Zespoły, które w swoich grupach II ligi zajęły drugie pozycje rozpoczęły w sobotę walkę o awans do I ligi. W Bydgoszczy spotkały się dwie akademickie drużyny - UKW i UŁ PŁ. Dla gospodarzy była to już kolejna odsłona walki o wyższą klasę rozgrywek, bo tydzień wcześniej przegrali rywalizację ze Spójnią Gdynia. Ta porażka musiała zostać jeszcze w pamięci bydgoszczan, bo w spotkanie lepiej weszła przyjezdna drużyna. Od stanu 5:5 do siatki trafiali tylko łodzianie, a bydgoską niemoc po siedmiu minutach gry przełamał Łukasz Wiśniewski (6:10). Był to niejako przełomowy moment, bo gospodarze narzucili swój styl gry i mozolnie zaczęli odrabiać straty, doprowadzając do remisu 11:11. Szczypiorniści AZS-u UŁ nie dali jednak rozwinąć skrzydeł rywalom i ponownie odskoczyli na kilka bramek. Bydgoszczanie dosyć często popełniali błędy w ofensywie, z których korzystali rywale i to oni prowadzili po pierwszej połowie 17:15.

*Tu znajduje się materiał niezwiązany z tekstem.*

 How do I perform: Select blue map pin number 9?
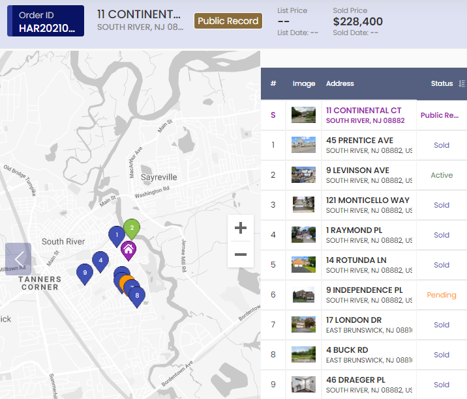[x=85, y=274]
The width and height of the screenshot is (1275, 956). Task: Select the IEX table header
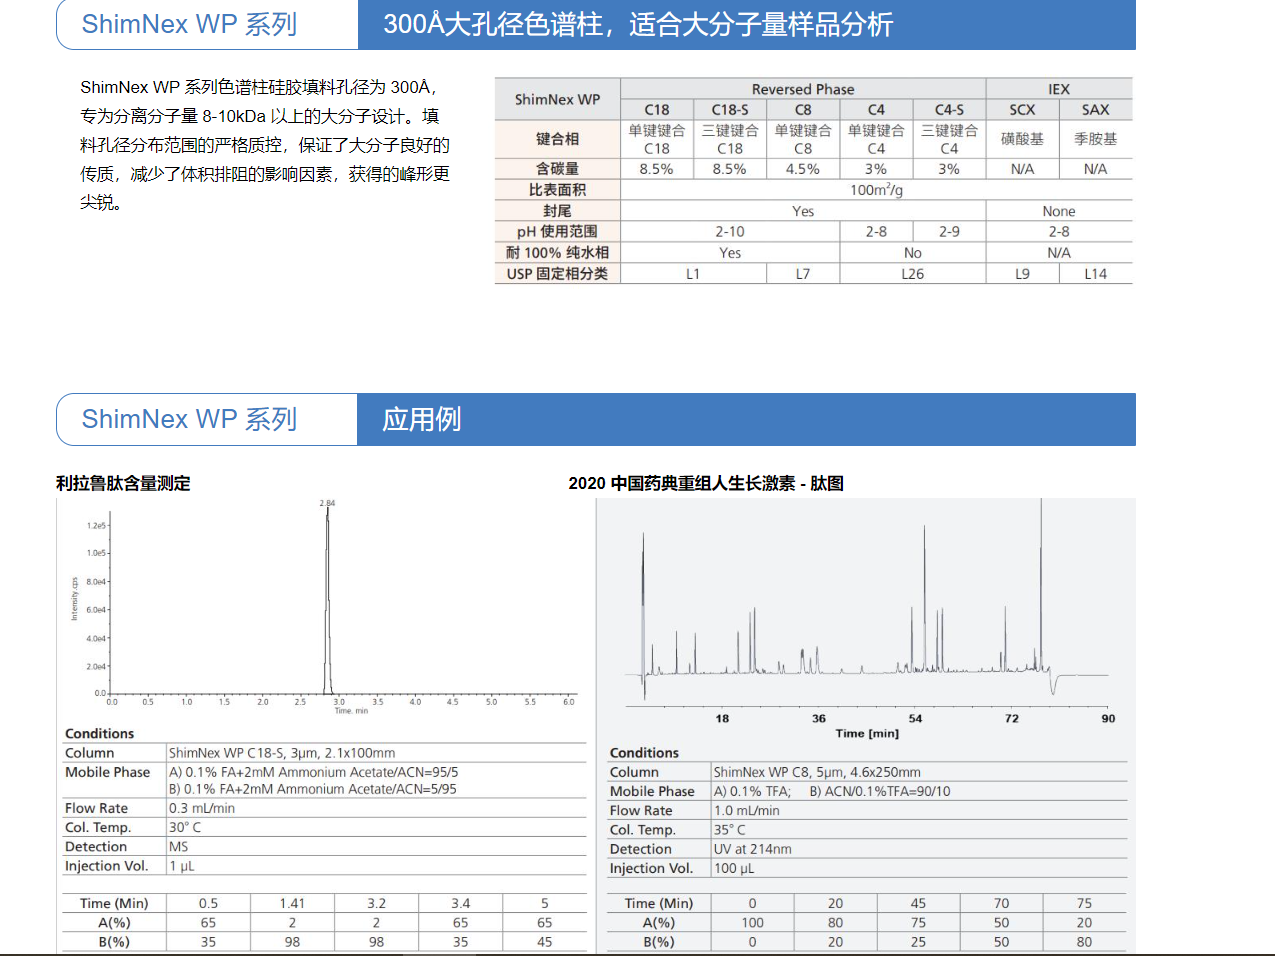1058,89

Druga odsłona tej walki wyglądała podobnie - łodzianie utrzymywali kilkubramkową przewagę, gospodarze kilkakrotnie doprowadzili do wyrównania, po czym AZS UŁ znowu odskakiwał. Tempo gry wraz z upływem czasu zaczęło spadać, przez co oba zespoły nie prezentowały dobrej skuteczności w ataku. Spotkanie to nabrało rumieńców dopiero w 25. minucie, kiedy bydgoszczanie po długiej pogoni wyszli na prowadzenie 28:27. Świadomość wymykającego się z rąk zwycięstwa podziałała też motywująco na przyjezdnych i kibice zgromadzeni w hali przy ul. Koronowskiej doczekali się w końcu bardziej dynamicznej gry. Kiedy po bramce Macieja Kucharskiego łodzianie odskoczyli na dwie bramki (30:28) wydawało się, że utrzymają to prowadzenie do ostatniej akcji. Po chwili na tablicy wyników był już jednak remis 30:30 i ostatnie dwie minuty należały do bydgoszczan, którzy ostatecznie wygrali 32:31.

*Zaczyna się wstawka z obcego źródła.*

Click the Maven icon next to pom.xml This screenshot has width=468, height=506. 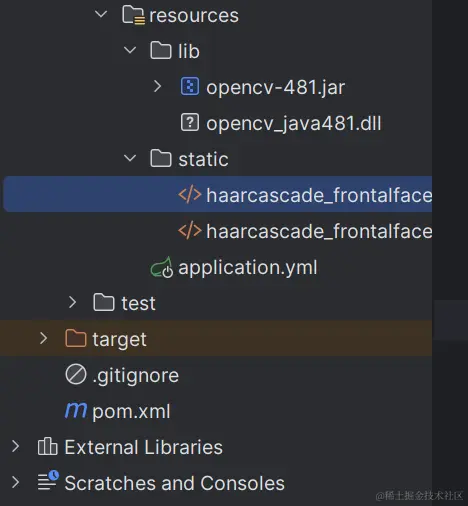[x=76, y=410]
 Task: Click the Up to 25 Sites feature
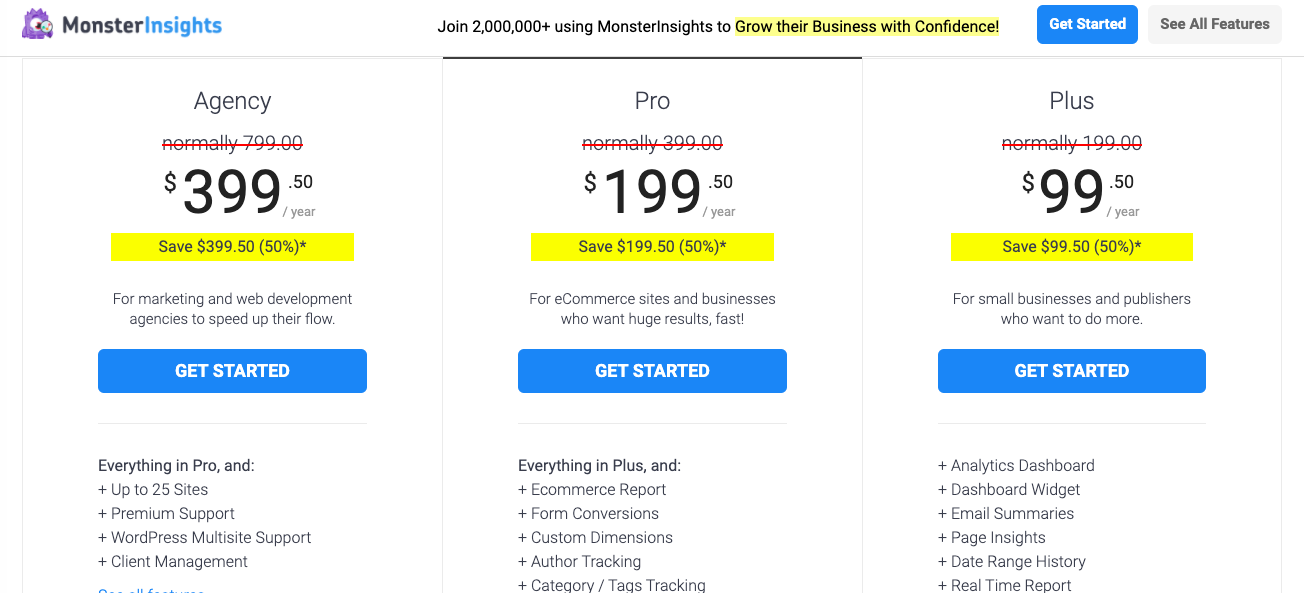(x=153, y=490)
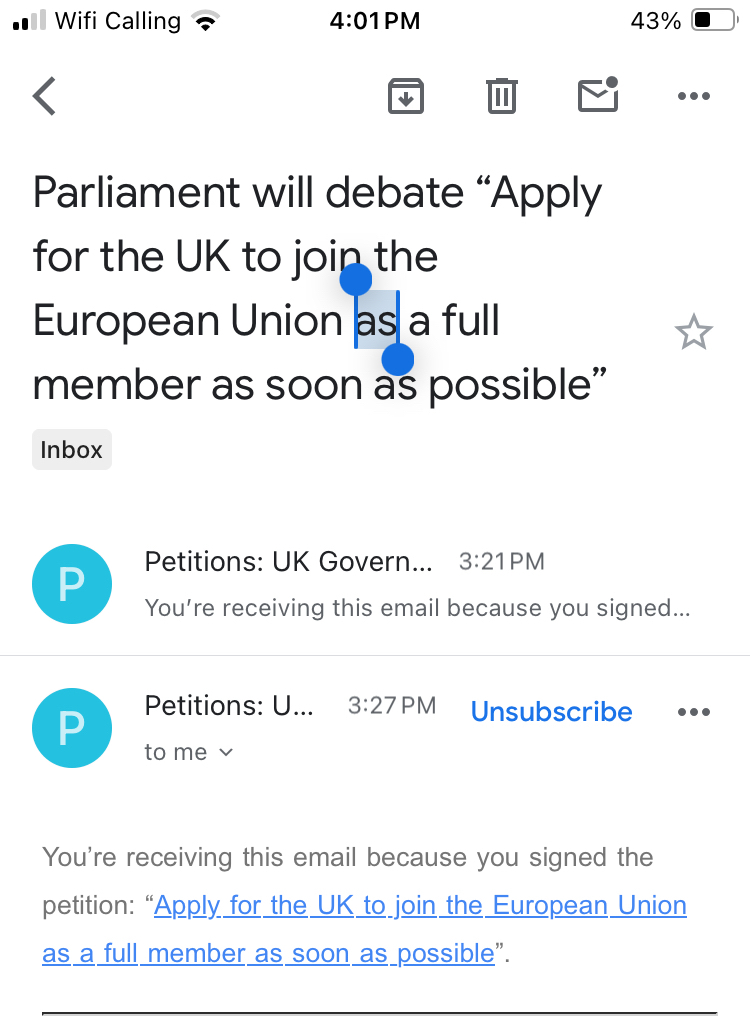Delete email with the trash icon
This screenshot has height=1022, width=750.
coord(501,96)
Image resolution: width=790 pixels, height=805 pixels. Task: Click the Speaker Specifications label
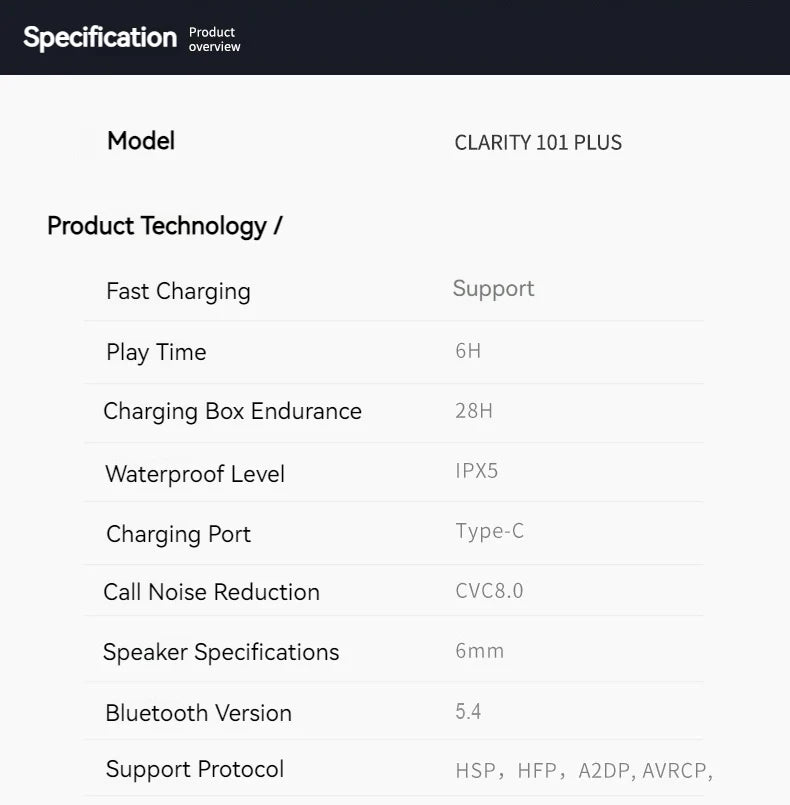pos(221,653)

- Mecz układał się różnie. Momentami graliśmy dobrze, ale naszą bolączką były błędy w podaniach, chwytach, co skutkowało prostymi stratami. W głowie mieliśmy jeszcze mecz ze Spójnią i musiało minąć trochę czasu, żeby chłopacy mogli zobaczyć, że tu da się grać i pokonać tego rywala - ocenił grę swojego zespołu trener AZS-u UKW, Jarosław Knopik.
Rewanż w Łodzi odbędzie się za tydzień w sobotę.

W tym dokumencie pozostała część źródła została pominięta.